I'm pretty sure you get them in definition order in both mysql and oracle.
@loopback0 said in Resources to learn about database schema design and optimization?:
Don't
SELECT *
any query used in your actual application.In the data processing layer, I'm pretty sure the only ones are in the 'dump all the contents of this table to file' utility. In the UI layer, it's all over the place, but then they also use name-based instead of position-based referencing.
-
@Benjamin-Hall said in Resources to learn about database schema design and optimization?:
sub selects are
... a sop to savage pig-newts who cannot be troubled to learn what a JOIN is. Some optimizers try to turn them into joins for you. This is a mistake. You should suffer through every scan you have specified.
-
@dkf said in Resources to learn about database schema design and optimization?:
@DogsB If you use
SELECT *
in a query, the order of columns you get back should be random. After all, if you cared you'd specify it…You can use column names instead, so the random order does not matter. This is actually a good idea anyway, makes refactoring less error-prone.
Then again,
SELECT *
is not a good practice in any case.
-
@Gribnit said in Resources to learn about database schema design and optimization?:
@Benjamin-Hall said in Resources to learn about database schema design and optimization?:
sub selects are
... a sop to savage pig-newts who cannot be troubled to learn what a JOIN is.
Eh, no. Both
EXISTS
andNOT EXISTS
can be replaced by joins, but then the rows are polluted by bogus rows that needs to be filtered on the client side (and columns to do this filtering by). Quite a PITA.SomeNon-shit optimizers try to turn them into joins for you.FTTFY
Seriously, this is a baseline for a query optimizer to be considered "not a toy".
-
@Kamil-Podlesak said in Resources to learn about database schema design and optimization?:
@dkf said in Resources to learn about database schema design and optimization?:
@DogsB If you use
SELECT *
in a query, the order of columns you get back should be random. After all, if you cared you'd specify it…You can use column names instead, so the random order does not matter. This is actually a good idea anyway, makes refactoring less error-prone.
Then again,
SELECT *
is not a good practice in any case.
-
@loopback0 said in Resources to learn about database schema design and optimization?:
@DogsB said in Resources to learn about database schema design and optimization?:
Don't Select * every query
Don't
SELECT *
any query used in your actual application. Aside from bringing back too much data, it's asking for future problems when columns get added or removed.I only use it when I'm wrapping a subquery or reusing a CTE, which means that I've already selected the columns that I want and keeping all that in sync if something changes sucks, plus general principles.
-
I forgot to mention. Database Design for Mere Mortals. I also learned most of what I know about SQL from SQL for mere mortals. They haven't been updated in a while though.
-
@djls45 said in Resources to learn about database schema design and optimization?:
@Benjamin-Hall I've found a fair amount of info just scanning through the questions and answers on the DBA section of StackExchange. If nothing else, they should be able to provide some links to other resources.
For Sqlserver, yes.
For Oracle, no. There is a lot of bad advise for Oracle out there on SExchange.
For MySql, I don't know.
-
@PleegWat said in Resources to learn about database schema design and optimization?:
I'm pretty sure you get them in definition order in both mysql and oracle.
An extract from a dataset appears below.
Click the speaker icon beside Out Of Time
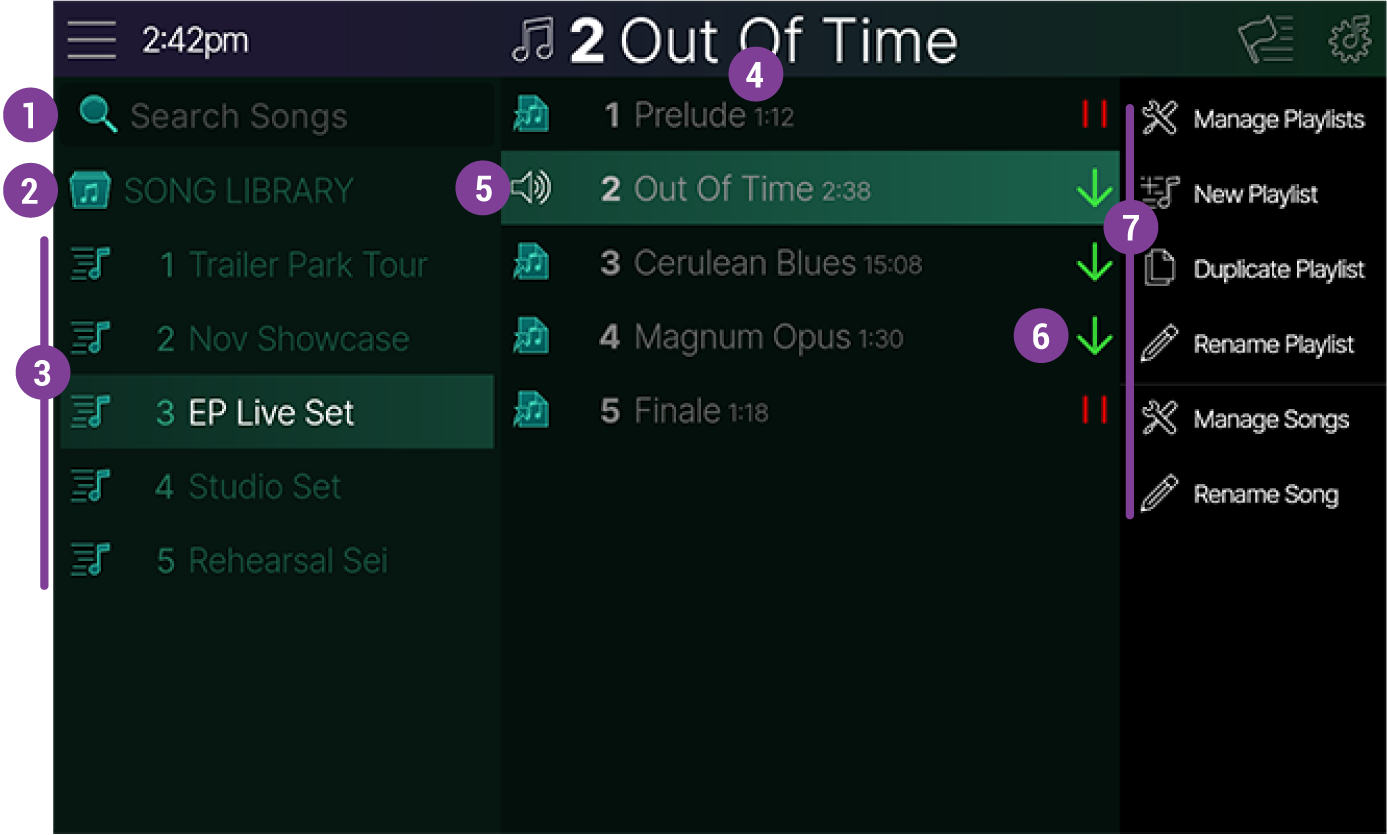The height and width of the screenshot is (835, 1387). coord(530,188)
Yes you do, at least in Oracle.
Unless you redefine the order, which is possible since 12c.The real takeaway from this is: never rely on undocumented behaviour.
If you do, things will break in a next release.I remember some ancient Oracle upgrade (from 8i to 9i maybe, not sure), when suddenly records were not sorted anymore by a group by without an explicit order by.
It was never documented that it would, but was widely used. And then it broke.